D’altra parte l’industria chimica è considerata un settore energivoro a causa dell’elevata intensità energetica necessaria per operare e trasformare la materia, al fine di ottenere sostanze e prodotti indispensabili per quasi tutte le attività economiche.

Il suo impatto ambientale risulta dunque più significativo rispetto ad altri comparti. Come industria consapevole e responsabile, la chimica presenta una particolare attenzione verso la sostenibilità.

Uno dei primi dati che salta all’occhio è che, rispetto al 1990, l’industria chimica ha migliorato la propria efficienza energetica del 33%, a parità di produzione, in sintonia con gli obiettivi fissati dal Green Deal dell’Unione europea per il 2030. In generale le spese sostenute dalle imprese chimiche italiane per sicurezza, salute e ambiente superano quota 1,1 miliardi di euro, con un’incidenza sul fatturato pari all’1,8%.

Si tratta nel dettaglio del settore che ha visto le sue imprese intraprendere più azioni per la tutela ambientale, in ambiti come la raccolta differenziata e il riciclo dei rifiuti (73%), la loro gestione per la riduzione degli inquinanti (65%) e l’abbattimento delle emissioni nocive nell’aria (52%).

Inoltre il miglioramento dei processi industriali e la crescente efficienza degli impianti di trattamento degli scarichi idrici hanno permesso una forte riduzione di tutte le emissioni inquinanti in acqua.

Le imprese chimiche in effetti sono fortemente impegnate nell’utilizzo ottimale della risorsa idrica, preziosa e sensibile agli effetti del cambiamento climatico, a partire dalla siccità.

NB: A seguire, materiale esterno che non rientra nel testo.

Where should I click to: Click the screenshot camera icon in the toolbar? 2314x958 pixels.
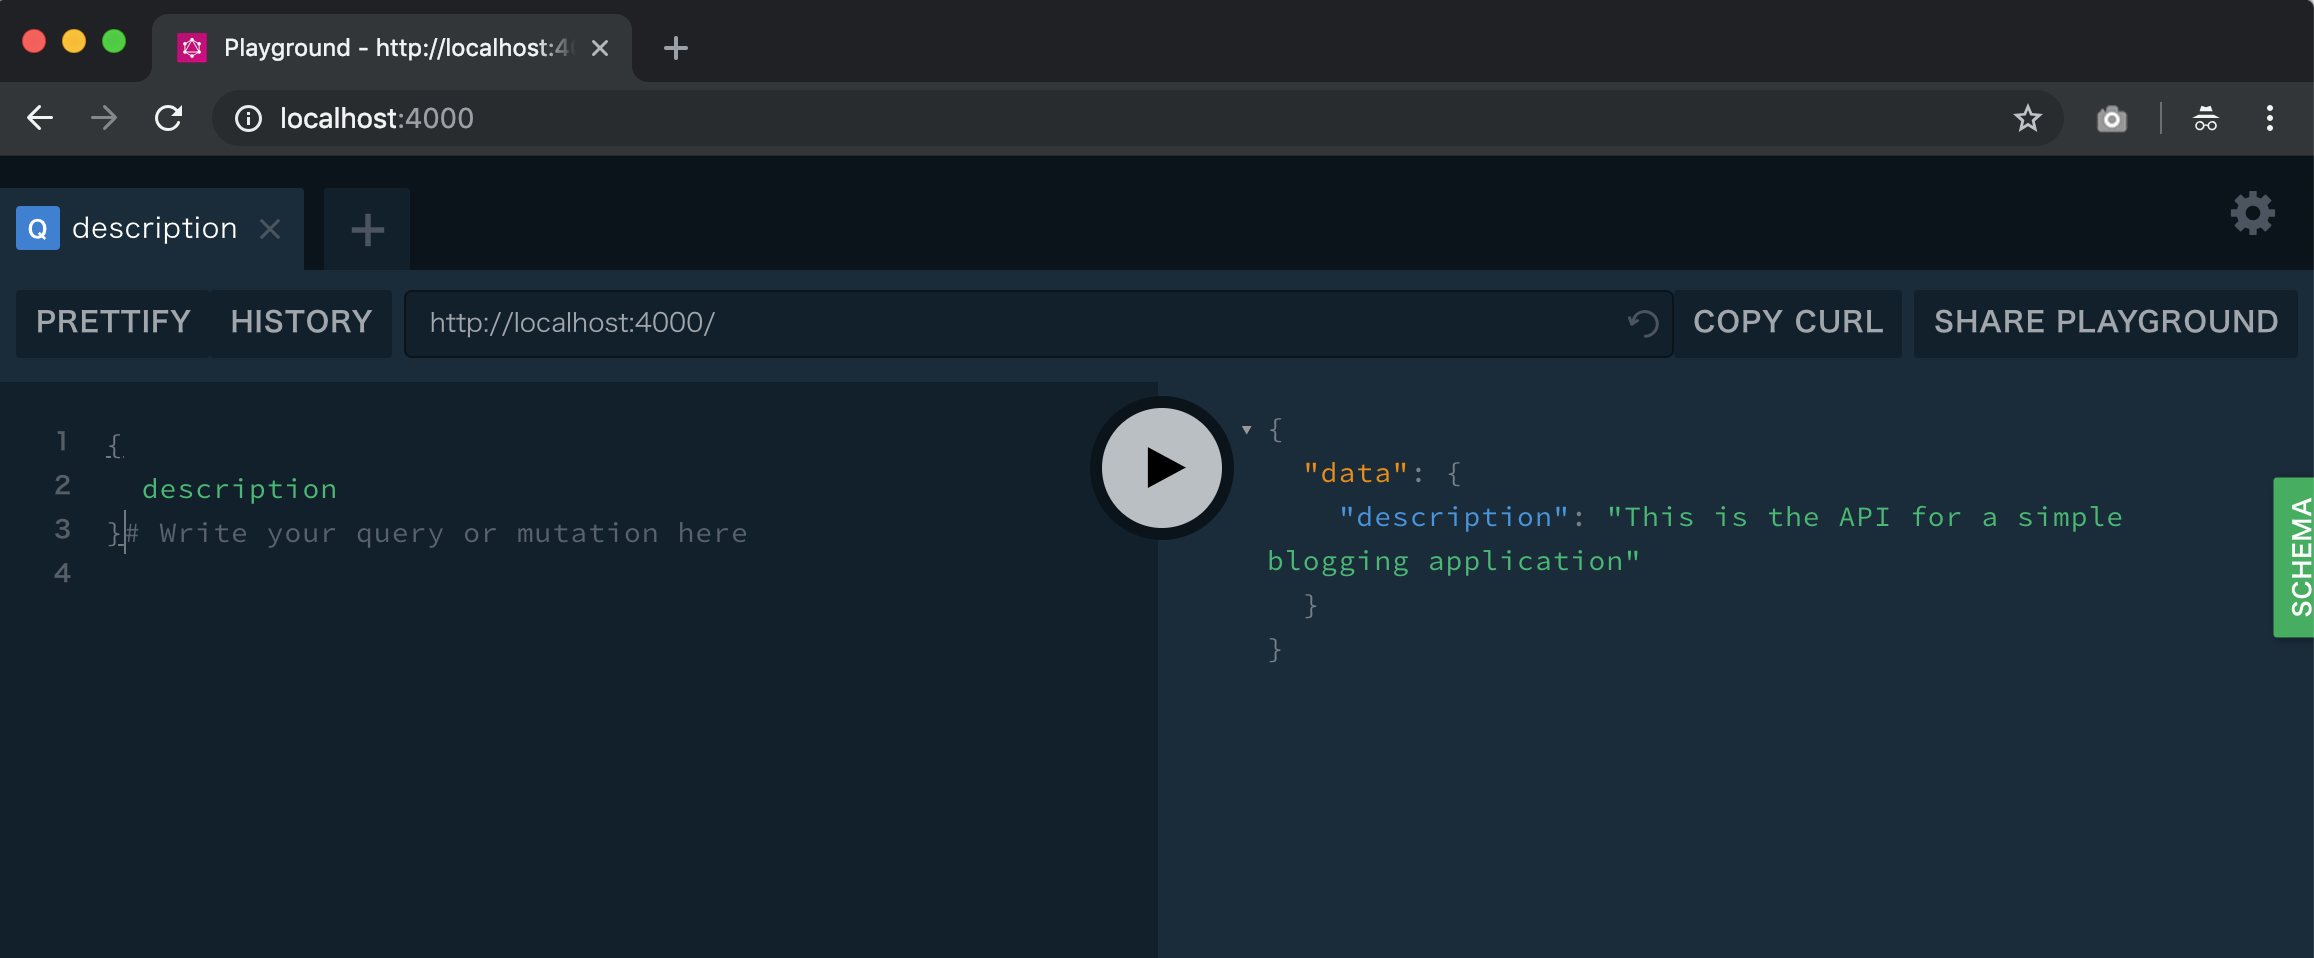(2111, 118)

L’acqua è usata soprattutto nei processi di raffreddamento degli impianti e in misura più limitata per le fasi produttive e la pulizia dei siti. Così il suo consumo, a parità di produzione chimica, è diminuito del 49% tra il 2005 e il 2022.

Invece l’utilizzo di acqua potabile, la fonte più pregiata, copre solo l’1,3% dei consumi idrici totali e si è ridotto del 59%. La sorgente principale di approvvigionamento è il mare (77%) che, insieme ai fiumi (9%), viene impiegato per il raffreddamento degli impianti, con un impatto ambientale limitato in quanto l’acqua non evaporata viene restituita ai corpi idrici.

Ad ogni modo c’è ancora lavoro da fare sul piano dell’azione della “chimica” nel mondo. a esempio gli scienziati dell’Università di Göteborg hanno analizzato i dati di 13 Paesi, scoprendo che nella plastica riciclata ci sono centinaia di sostanze chimiche tossiche tra cui pesticidi e farmaci.